To be continued and edited.

This is a tough story to tell if only because I'm not sure I feel comfortable putting it out there. I don't see anything so awful about this part of the tale but perhaps moments that came before. Everything present is created by all these variations of what has happened that really understanding cause and effect is a matter of relative perspective. Anyway...

        I recall a fog of a moment walking. The bathroom door partway open. My step mom slumped over the toilet. She died that night, maybe right after but I know not before. They said when she fell over from there she hit her head. I don't know. That room was nothing but military hard brown tile and a fearsome steel dragon toilet paper holder. It's a pretty badass holder my dad made and mounted right in front of the toilet so you had to study it.
        Maybe I should have done more but I had tried many times before, this was not a new position for her to be in and I was still a real asshole. Shit like this probably helped me grow out of that but it takes a lifetime to change from ourselves. This is, perhaps, the root of the intellectual and artistic study.
       Life and booze had transformed her into a pitiful, frail, bitter version of herself. She lashed out in the most oddly piercing ways and stayed withdrawn in her last realms of intoxicated comfort.  Judy was a woman who did not believe that she had reached her station based upon what she knew she was capable of. I know so very little of her past but she grew up in Memphis in the middle of the rock and roll scene. It was a unique time and space that created her. Her friends were all nuts from Vietnam, drugs, and riots and she fell into the art world so they were avant-garde crazy. Somehow, she ended up at the museum and became the assistant director and my stepmother. It never really mattered to me to figure out why since it was life as it was presented to me. The drive to get work done and disregard of self care let her follow the busted route to a mean self destruction. It was a long slow death that I didn't enjoy; I had some great people around to help me along.
            My last real good memory with her was riding down to pick blueberries at a farm in Mississippi. It was a good drive on a warm day when the air felt clean but she always rolled with the windows up, AC cranked, and a long menthol. She wore the heaviest glasses and decided at some point it was best to go with it. Thick frames and big dark lenses to go with a black helmet of hair that she battled grey with constantly. My girlfriend at the time was with us, Judy adored her.
             The big oaks of Northern Mississippi were fully dressed in green to catch the sun and shade our way. The air wasn't dripping yet and so the lines weren't blurry. It still had the strong contrast to mean something.  My dad's second wife was content on the drive and that was all too rare through most of my time knowing her.

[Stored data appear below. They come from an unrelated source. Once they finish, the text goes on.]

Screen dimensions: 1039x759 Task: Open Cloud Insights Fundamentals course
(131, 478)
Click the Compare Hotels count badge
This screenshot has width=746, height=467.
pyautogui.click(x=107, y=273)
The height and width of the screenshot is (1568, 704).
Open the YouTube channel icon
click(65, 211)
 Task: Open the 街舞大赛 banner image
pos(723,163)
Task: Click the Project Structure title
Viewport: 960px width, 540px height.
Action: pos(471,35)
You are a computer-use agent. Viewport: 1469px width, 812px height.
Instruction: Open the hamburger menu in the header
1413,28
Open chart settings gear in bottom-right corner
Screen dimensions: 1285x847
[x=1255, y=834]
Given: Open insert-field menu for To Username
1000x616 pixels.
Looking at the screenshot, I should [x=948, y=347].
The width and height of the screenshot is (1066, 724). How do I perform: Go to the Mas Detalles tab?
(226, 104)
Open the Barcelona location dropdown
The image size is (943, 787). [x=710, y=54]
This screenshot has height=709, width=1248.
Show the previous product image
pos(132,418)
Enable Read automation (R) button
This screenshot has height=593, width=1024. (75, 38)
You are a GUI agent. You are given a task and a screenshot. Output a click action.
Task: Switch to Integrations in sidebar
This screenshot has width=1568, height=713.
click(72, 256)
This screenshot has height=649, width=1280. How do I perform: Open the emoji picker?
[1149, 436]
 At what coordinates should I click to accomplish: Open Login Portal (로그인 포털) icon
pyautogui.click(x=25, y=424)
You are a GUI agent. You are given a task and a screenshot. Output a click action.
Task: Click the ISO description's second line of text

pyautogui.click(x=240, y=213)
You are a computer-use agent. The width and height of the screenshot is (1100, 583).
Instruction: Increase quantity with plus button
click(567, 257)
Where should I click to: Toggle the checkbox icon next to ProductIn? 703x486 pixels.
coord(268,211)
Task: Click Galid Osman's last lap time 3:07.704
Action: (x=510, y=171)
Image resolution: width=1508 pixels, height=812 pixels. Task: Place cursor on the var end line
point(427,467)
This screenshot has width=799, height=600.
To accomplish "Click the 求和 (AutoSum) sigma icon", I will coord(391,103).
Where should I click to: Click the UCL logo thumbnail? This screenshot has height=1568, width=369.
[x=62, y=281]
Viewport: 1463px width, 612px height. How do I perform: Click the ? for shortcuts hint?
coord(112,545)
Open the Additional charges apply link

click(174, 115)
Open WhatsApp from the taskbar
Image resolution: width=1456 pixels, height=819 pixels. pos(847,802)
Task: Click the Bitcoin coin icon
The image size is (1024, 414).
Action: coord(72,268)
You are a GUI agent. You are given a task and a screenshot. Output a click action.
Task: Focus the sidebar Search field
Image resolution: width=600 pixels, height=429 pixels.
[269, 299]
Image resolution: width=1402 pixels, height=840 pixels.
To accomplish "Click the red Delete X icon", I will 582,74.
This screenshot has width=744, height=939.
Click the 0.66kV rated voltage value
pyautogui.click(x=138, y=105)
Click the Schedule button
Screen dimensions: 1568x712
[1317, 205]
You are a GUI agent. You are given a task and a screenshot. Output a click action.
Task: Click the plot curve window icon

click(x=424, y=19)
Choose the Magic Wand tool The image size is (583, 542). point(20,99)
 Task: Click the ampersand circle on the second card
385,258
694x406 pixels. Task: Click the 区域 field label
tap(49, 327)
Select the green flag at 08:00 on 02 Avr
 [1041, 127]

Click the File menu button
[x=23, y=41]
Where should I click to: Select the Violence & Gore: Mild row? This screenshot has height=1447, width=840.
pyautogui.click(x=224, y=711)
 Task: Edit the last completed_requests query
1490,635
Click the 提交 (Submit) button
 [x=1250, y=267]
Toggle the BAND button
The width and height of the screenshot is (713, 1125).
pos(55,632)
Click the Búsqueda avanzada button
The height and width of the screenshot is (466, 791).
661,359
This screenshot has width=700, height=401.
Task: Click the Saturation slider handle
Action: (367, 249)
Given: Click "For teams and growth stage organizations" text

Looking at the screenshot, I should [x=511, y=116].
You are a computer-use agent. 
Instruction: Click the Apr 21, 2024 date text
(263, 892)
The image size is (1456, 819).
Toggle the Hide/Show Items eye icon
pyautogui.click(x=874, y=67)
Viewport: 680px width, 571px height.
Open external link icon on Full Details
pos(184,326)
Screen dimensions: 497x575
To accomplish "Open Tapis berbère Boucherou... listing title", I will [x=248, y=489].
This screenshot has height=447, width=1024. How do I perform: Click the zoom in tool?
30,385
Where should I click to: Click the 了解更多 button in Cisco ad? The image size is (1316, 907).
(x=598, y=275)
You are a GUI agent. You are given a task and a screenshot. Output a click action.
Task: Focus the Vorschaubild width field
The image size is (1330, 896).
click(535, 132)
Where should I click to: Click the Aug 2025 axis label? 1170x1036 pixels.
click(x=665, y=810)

She took the two-lanes down as much as possible roaming through the land in such a more natural pattern. We got there and she went to a little trailer hut and got us all buckets and so we set off around toward the patch. The first times I ever picked berries were in the Northeast and you get tasty little morsels from scrubby brushes making it a corner somewhere. Here were huge beautiful bushes with berries hanging in bunches like grapes. you could eat handfuls and fill your bucket at the same time. We stayed there for and hour or so and had so many berries. We got in her Toyota station wagon, meandered our way back, stopping at a gas station Baskin Robbins for malts.